I wrote a blog
recently in which one reader excoriated me for using words like “excoriate.” Noting
that my blog is about things theological, he suggested that theology was really
quite simple and, therefore, simple words would do just fine when talking about
God. He suggested that I lose the polysyllabic morphemes (sorry, I just
couldn’t help myself) and replace them with single syllable words on a 5th
grade reading level. Of course, some of us read Shakespeare in the 5th
grade, so that’s no help.
I’ve been
hearing this more and more lately, both from laity and clergy. It seems that
even when dealing with a subject as complex as the Divine, the motto is KISS –
“keep it simple, stupid.” It is symptomatic, I think, of a more serious contemporary
ecclesiastical (there I go again!) trend; namely, the “dumbing of the church.”
Of course, the disposition
to “dumb down” is not confined to things theological. Dan Gookin made a fortune
with his books “For Dummies.” It feeds both our desire to have a simple
solution to complex issues and our latent suspicion that things really aren’t
as complex as the so-called “experts” make them out to be. Who was it said,
“Every profession is a conspiracy against the layman”?
In the church,
the propensity towards the dumbing down of theology has been encouraged, I
think, by three concurrent phenomena. The first is the consumer church movement
(sometimes called “seeker sensitive church”) that insists on packaging the
Gospel so as to market it as widely as possible. Under the guise of “getting
people saved,” a wedge is driven between evangelism and discipleship with the
result that most seeker-sensitive churches tend to focus on the former to the
exclusion of the latter.
An even more
troubling trend is the abdication by clergy of their role as the church’s chief
teacher (see my blog The Demise of the Didaskalos). The average pastor today hasn’t the time, energy, expertise,
or inclination to take their role as the church’s teacher seriously. Time spent
in study is now deemed “wasted time.”
The third is a larger
movement in our culture towards what I have called “intellectual and
ideological egalitarianism” (last one; I promise!). All ideas are equally
valid, and no one is allowed to know more than anyone else about anything. This
may be an unintended consequence of the Internet: information (whether valid or
not) is always just a few short clicks away. Or it may be a consequence of postmodern
relativism (okay, I lied) and the concomitant distrust of meritocracy and authority:
There is no such thing as “facts” anymore; there are only opinions, and all opinions are equally valid. Of course, that’s
nonsense. Take it out of religion and put it in medicine and see how silly it
is. Who would go to a physician who didn’t know more about medicine than they
did? Yet, no one wants a minister who knows more about religion or Scripture or
theology or the church than they do. Clergy have a responsibility and a calling
to be experts in the study of the
Scripture and to teach their congregations what they (the congregants) do not
know. Laity, in turn, have a responsibility to learn, to study, to grow, and to
mature as disciples of Jesus Christ. Both, of late, have been irresponsible,
and it’s starting to show up in the churches.
Now that I’m
“retired” from full-time ministry, my wife and I have been looking for a place
to worship on Sundays when I’m not in the pulpit preaching somewhere. We’ve
visited a lot of churches. Most take great pride in their programs and
“opportunities” for all ages; they trumpet their “fellowship” and “community;”

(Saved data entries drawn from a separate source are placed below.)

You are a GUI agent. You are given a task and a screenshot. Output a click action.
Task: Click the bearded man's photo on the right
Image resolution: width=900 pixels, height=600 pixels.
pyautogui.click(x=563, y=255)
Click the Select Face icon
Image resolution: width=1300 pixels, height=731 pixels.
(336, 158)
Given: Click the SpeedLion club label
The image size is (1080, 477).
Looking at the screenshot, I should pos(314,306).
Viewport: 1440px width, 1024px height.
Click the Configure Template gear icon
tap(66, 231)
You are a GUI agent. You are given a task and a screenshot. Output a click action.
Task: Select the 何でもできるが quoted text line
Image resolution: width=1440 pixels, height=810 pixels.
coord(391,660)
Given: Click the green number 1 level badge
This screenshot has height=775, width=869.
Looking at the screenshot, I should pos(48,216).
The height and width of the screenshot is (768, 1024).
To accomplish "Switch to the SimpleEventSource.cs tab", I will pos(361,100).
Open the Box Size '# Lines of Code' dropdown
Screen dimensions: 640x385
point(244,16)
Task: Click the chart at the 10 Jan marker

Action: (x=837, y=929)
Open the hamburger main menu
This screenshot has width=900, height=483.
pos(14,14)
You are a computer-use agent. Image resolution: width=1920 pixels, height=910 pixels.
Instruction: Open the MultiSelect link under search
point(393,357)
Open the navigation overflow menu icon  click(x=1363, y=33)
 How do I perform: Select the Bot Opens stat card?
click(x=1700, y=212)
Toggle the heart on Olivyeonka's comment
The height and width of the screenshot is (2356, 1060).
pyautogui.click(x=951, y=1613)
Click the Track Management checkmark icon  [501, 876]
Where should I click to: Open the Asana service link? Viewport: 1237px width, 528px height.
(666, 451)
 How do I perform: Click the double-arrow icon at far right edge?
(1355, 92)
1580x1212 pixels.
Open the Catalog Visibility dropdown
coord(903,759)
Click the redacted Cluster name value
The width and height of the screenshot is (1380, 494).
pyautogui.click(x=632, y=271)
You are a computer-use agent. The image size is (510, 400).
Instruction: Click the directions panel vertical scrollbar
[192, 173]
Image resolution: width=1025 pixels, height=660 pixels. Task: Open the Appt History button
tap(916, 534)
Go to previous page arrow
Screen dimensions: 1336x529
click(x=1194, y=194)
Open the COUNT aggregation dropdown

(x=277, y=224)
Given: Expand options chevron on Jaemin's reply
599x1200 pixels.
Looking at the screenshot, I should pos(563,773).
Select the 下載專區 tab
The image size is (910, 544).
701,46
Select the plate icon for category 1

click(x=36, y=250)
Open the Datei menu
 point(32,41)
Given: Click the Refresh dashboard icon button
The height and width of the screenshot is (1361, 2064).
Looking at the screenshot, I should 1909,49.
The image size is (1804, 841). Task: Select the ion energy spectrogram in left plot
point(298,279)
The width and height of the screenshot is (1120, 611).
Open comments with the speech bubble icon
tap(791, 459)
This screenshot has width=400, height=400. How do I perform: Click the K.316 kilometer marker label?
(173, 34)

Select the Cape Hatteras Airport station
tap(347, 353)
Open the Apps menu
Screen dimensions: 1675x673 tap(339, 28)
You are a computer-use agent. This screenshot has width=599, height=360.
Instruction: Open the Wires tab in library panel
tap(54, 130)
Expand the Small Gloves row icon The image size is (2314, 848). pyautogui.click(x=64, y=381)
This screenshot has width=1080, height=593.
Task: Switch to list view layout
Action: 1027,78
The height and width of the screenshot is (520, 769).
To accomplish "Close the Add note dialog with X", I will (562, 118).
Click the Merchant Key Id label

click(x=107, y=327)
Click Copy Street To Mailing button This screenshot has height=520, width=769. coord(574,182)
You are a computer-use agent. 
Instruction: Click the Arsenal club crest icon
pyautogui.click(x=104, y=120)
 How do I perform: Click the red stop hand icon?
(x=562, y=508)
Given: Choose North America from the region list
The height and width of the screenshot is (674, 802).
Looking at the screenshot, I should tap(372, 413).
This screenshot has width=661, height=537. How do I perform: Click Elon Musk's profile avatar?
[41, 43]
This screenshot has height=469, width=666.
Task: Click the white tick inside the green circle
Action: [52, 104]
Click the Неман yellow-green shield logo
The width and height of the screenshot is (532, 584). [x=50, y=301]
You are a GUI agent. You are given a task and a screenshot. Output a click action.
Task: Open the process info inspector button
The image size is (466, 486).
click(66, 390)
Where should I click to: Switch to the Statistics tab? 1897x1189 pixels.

they say things like: “We’re all just family here;” they call their pastor by his
first name and treat him like “one of guys;” they seem to take great pride in
the fact that he doesn’t know anymore about what they’re doing than they do.
Me? I’m looking for a church where the pastor knows what “excoriate” means.
1 comment:
Yes, I think we are to love God will all that makes us human, including the mind. I think part of the problem is the lack of respect for education in the USA, and the "dumbing down" of much of the education some of us received.